__INSTRUCTION__
Render the items below as a two-column CSV with the headers instruction and coordinates, one row per item. Place each field in quotation marks, replace any line breaks within it with spaces, and omit the pictures.

__RECORDS TO PROCESS__

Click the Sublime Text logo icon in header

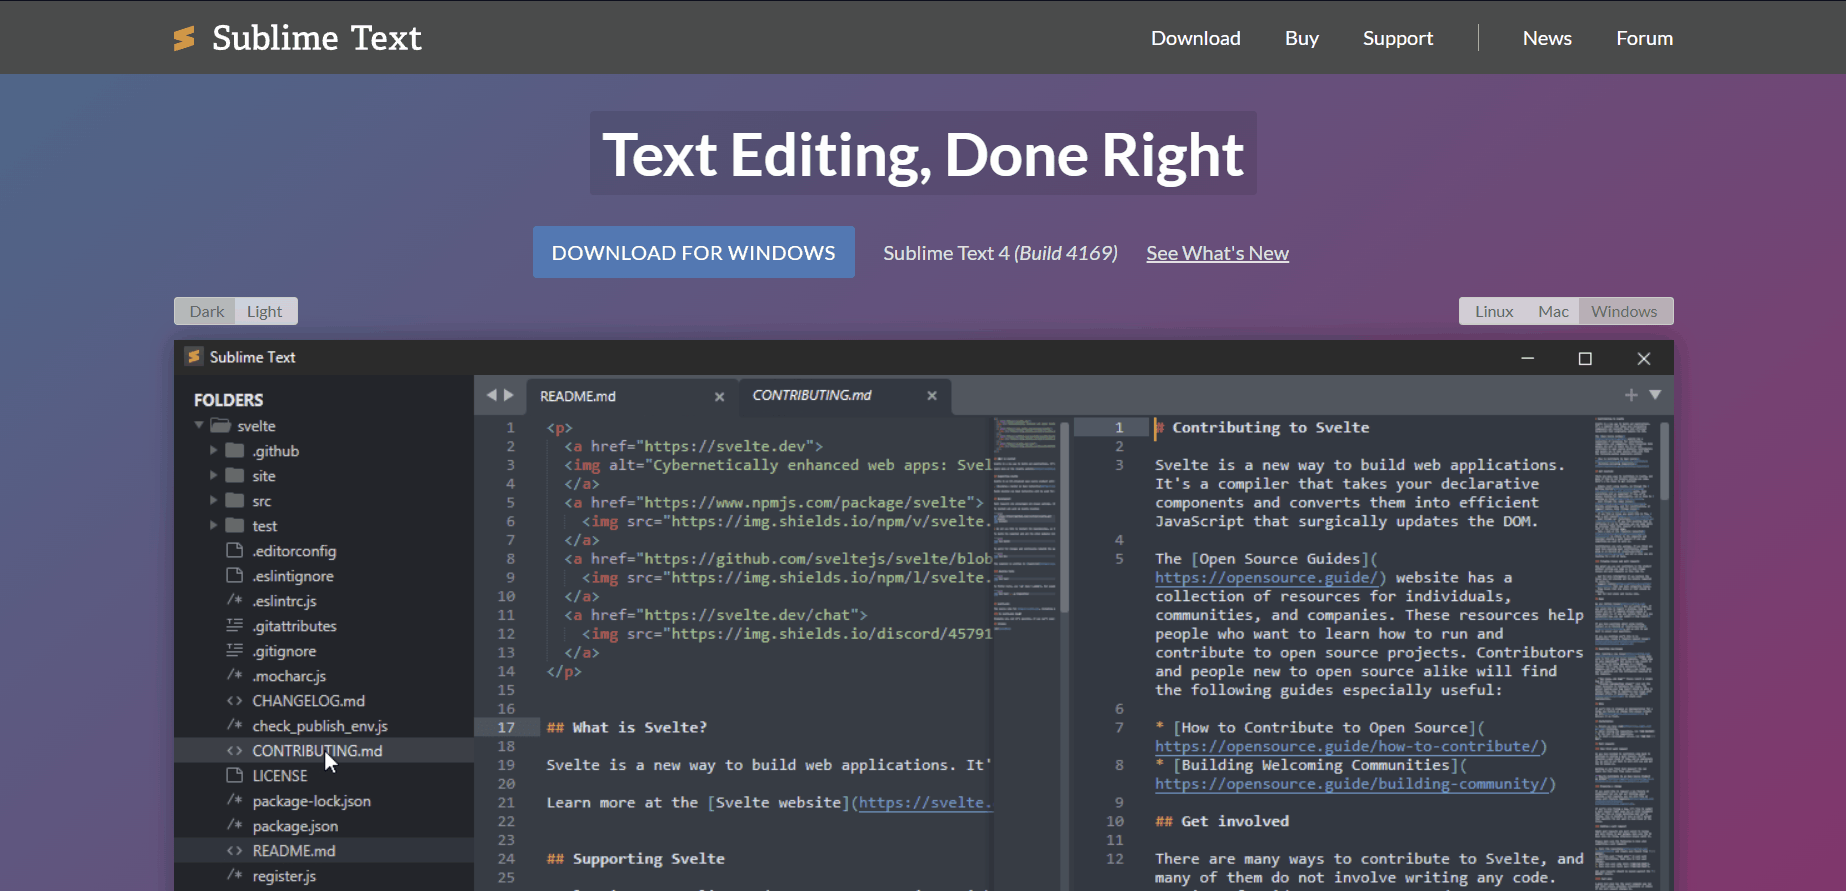[184, 38]
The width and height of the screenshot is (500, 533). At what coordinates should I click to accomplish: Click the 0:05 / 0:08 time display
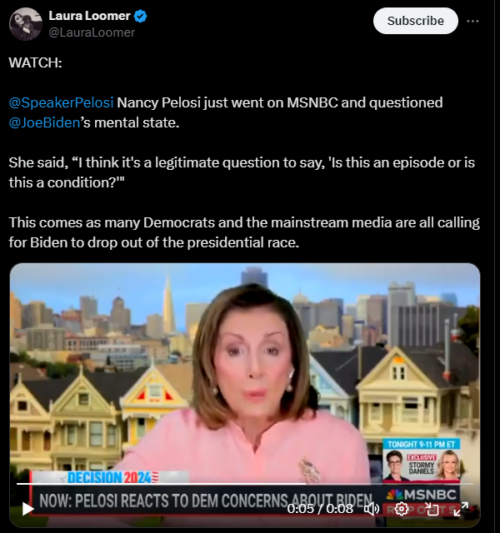[320, 509]
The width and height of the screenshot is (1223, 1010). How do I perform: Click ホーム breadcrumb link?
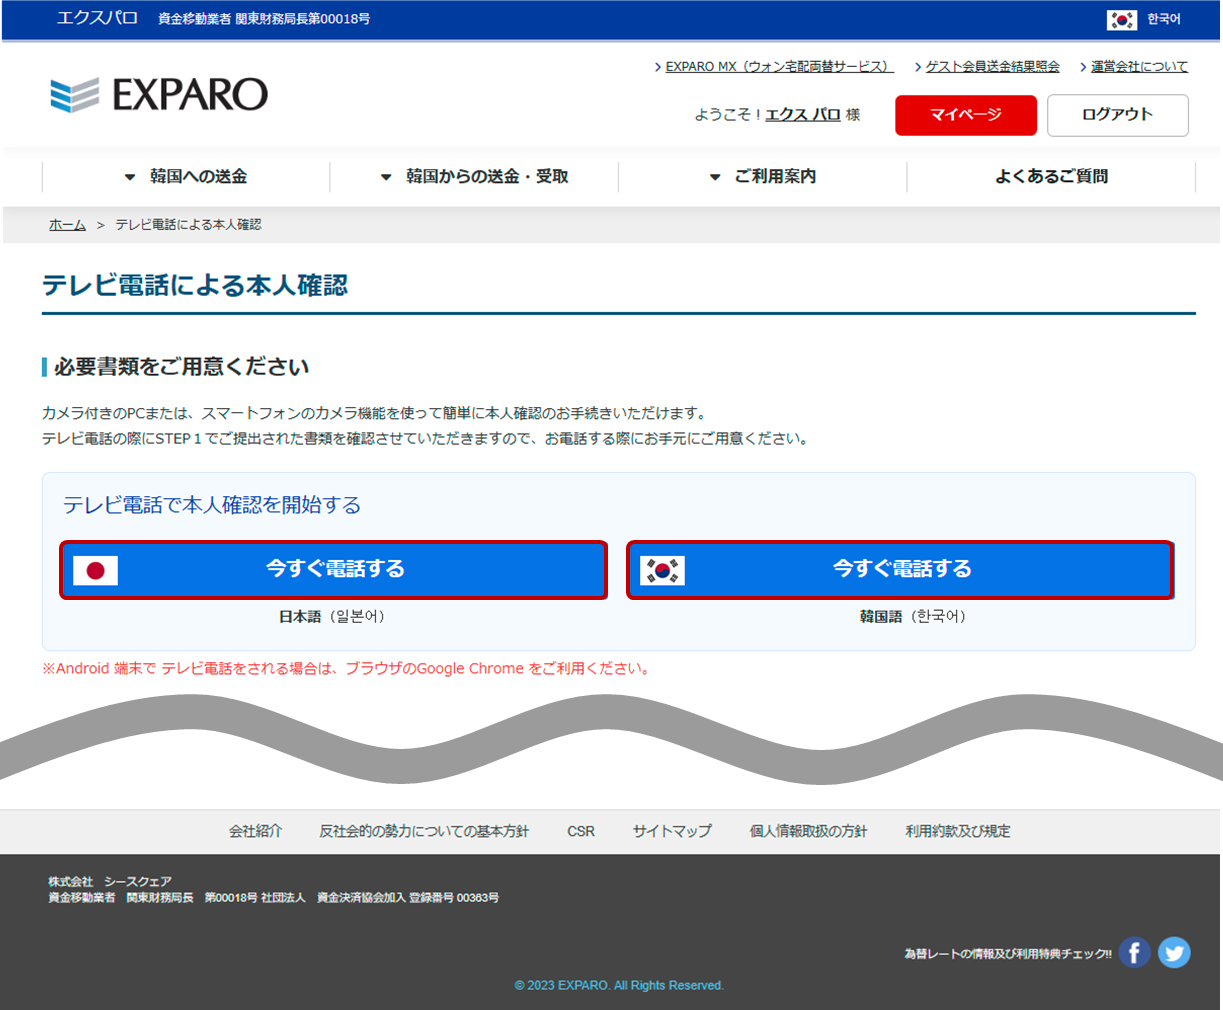(67, 225)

__OUTPUT OF THE EXERCISE__
instruction,coordinates
"Click the Sublime Text logo icon in header","[184, 38]"
"The width and height of the screenshot is (500, 533). At what coordinates should I click to accomplish: Click the 0:05 / 0:08 time display","[320, 509]"
"The width and height of the screenshot is (1223, 1010). How do I perform: Click ホーム breadcrumb link?","(67, 225)"